- The paper presents the RAZOR model, a novel machine learning framework that integrates electric field responses to predict potential energy changes and atomic forces at electrified interfaces.
- It employs local descriptors and Born effective charges to extend MLIP architectures, successfully capturing bias-induced transformations in OH adsorption on Cu(100) surfaces.
- The findings, which quantitatively align with ab initio thermodynamics, underline the model’s potential to advance simulation techniques in electrochemistry and catalysis.
Machine Learning the Energetics of Electrified Solid/Liquid Interfaces
This paper presents a novel machine learning framework aimed at improving the modeling of energetics in electrified solid/liquid interfaces. This work introduces the "Response Analysis in z-ORientation" (RAZOR) model, which focuses on capturing the electronic response to bias charges in interfacial environments.
RAZOR Model Framework
The RAZOR model extends conventional machine learning interatomic potentials (MLIPs) by incorporating the response to electric fields. The model treats the influence of electric fields at electrified interfaces as perturbations, allowing for the efficient evaluation of potential energy changes and atomic forces.
Figure 1: Schematic workflow showing how combining the "Response Analysis in z-ORientation" (RAZOR) approach with a standard MLIP provides the energy Eα and atomic forces Fi of an interfacial configuration α at excess bias charge q.
Within the RAZOR framework, local descriptors are employed to learn the first-order energy change due to bias charges, while Born effective charges stabilize the prediction of these properties. This approach allows MLIP architectures to naturally extend to finite bias conditions up to second-order, providing a robust surrogate for first-principal computations.
Application to Cu(100) Surface
The application of RAZOR to OH adsorption on Cu(100) surfaces demonstrates its effectiveness. The method successfully captures non-Nernstian behavior and potential-dependent site switching at the atomic level.
Figure 2: RAZOR-MLIP based MD simulations for a 0.5\,monolayer OH-covered Cu(100) surface at different q (per Cu surface atom).

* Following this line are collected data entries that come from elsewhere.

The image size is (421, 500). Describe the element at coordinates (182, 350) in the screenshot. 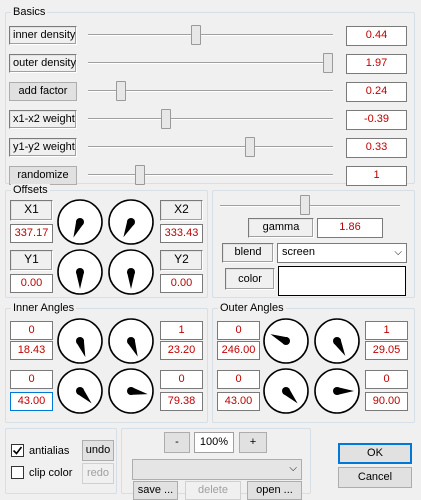

I see `inner-right-top-angle: 23.20` at that location.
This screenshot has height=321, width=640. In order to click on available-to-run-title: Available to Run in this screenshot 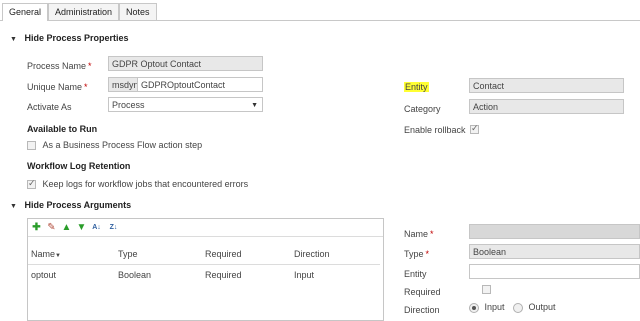, I will do `click(62, 129)`.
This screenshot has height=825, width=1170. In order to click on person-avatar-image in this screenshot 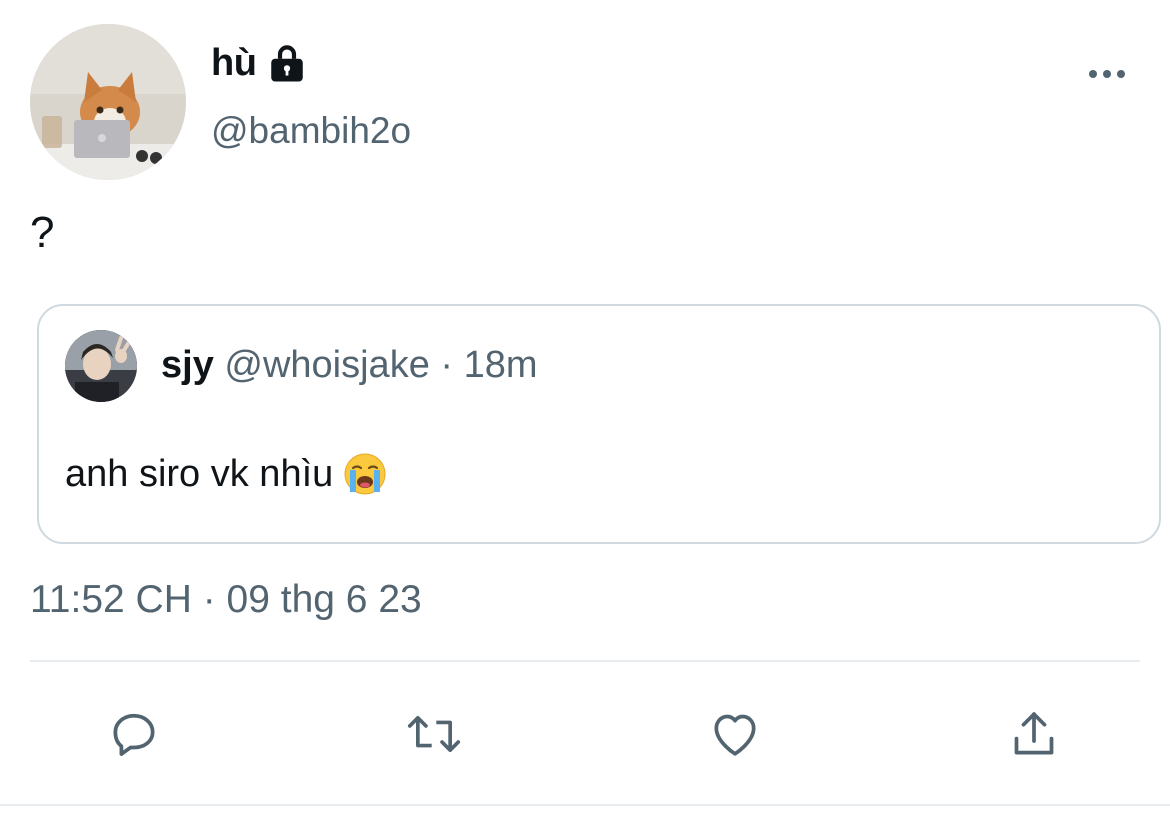, I will do `click(101, 366)`.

Molecular dynamics simulations based on RAZOR-MLIP at applied charges reveal a transition of the adsorption site from bridge to hollow, emphasized by a significant variation in the work function eϕ0. These simulations underscore the model's capability to describe dynamical processes influenced by the local electrostatic environment.
Additionally, the RAZOR model provides a quantitative agreement with ab initio thermodynamics, reinforcing its validity across a range of applied biases.

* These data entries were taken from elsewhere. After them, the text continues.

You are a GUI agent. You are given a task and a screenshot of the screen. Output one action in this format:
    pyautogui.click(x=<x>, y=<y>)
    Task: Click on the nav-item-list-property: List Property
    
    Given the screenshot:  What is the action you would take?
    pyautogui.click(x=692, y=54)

Implication and Future Work
The findings have significant implications for the modeling of electrochemical interfaces, particularly in catalysis and materials science. The RAZOR framework enables accurate simulations by efficiently factoring in bias-induced modifications and allows for the evaluation of systems with flexible compositions and states.
Figure 3: Adsorption free energy ΔΩads of 0.5\,monolayer OH at Cu(100) as a function of the applied potential $$ on the reversible hydrogen electrode (RHE) scale.
The ability to simulate charge-induced transformations at electrochemical interfaces supports the development of atomistic models for complex systems beyond conventional computational scales. Future studies could focus on expanding this framework to include explicit solvent models and more diverse interfacial compositions to capture the full range of electrochemical phenomena.
Conclusion
The RAZOR model represents a sophisticated advancement in machine learning applications for electrochemistry, providing a valuable tool for probing interface behavior at the atomic scale. This computational framework holds the potential to transform understanding and optimization of catalytic processes and materials at electrified interfaces.